We did not find any peer-reviewed journal, publication-quality methodology or data in reference 5 cited by Tsang et al. This citation refers to the evaluation of a single-use tube holder and the low risk of backflow from the vacuum specimen container through the sleeved needle back into the patient, whereas our study refers to RBCTH and the risk of backflow from the blood pool between the sleeve and the sleeve needle (not the vacuum specimen tube) into the patient. Both our testing with HCV-positive plasma (with virions much bigger than technetium) and radioactive technetium (visible on radiation scanning) showed significant backflow into the patient’s side, therefore posing a risk to the patient. Most importantly, our phlebotomists have not been trained to comply with the manufacturer’s instruction of the need to release the tourniquet once the blood starts to flow into the vacuum specimen tube.
Without providing evidence that the blood inside the tube holder belonged to the patient’s own blood and not the source patient, the opinion of Tsang et al is speculative. We showed that the genetic sequences from the source, the RBCTH, and the victim were 99.54% identical.

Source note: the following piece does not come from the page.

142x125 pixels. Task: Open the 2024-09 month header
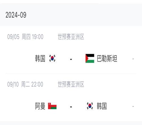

We believe that the evidence presented in our original article and our present rebuttals are scientifically well grounded, contrary to the description by Tsang et al as “exaggerated, flawed, superfluous, hasty, premature or disproportionate.” Our data were scrutinized by the Hospital Authority governing all public hospitals in Hong Kong. The Hospital Authority terminated the further use of RBCTH to protect patients. We now follow the best practice in the United States, United Kingdom, and Australia of using only disposable single-use tube holders. If RBCTH are ever used, the phlebotomist must comply with the manufacturers’ instructions by disinfecting all RBCTH between patients and by releasing the tourniquet once blood starts to flow into the specimen containers. Unfortunately, these important instructions have not been provided to frontline healthcare workers for many years; thus, more cases presenting with HCV cirrhosis and hepatocellular carcinoma may be expected over time.
This work was supported in part by the donations of Mr. Michael Tong, Providence Foundation (in memory of the late LuiHac Minh) and the Hong Kong Hainan Commercial Association and by funding from the Consultancy Service for Enhancing Laboratory Surveillance of Emerging Infectious Diseases of the Department of Health, Hong Kong Special Administrative Region, and the Collaborative Innovation Center for Diagnosis and Treatment of Infectious Diseases, the Ministry of Education of China.
Conflicts of interest
All authors declared no potential conflicts of interest.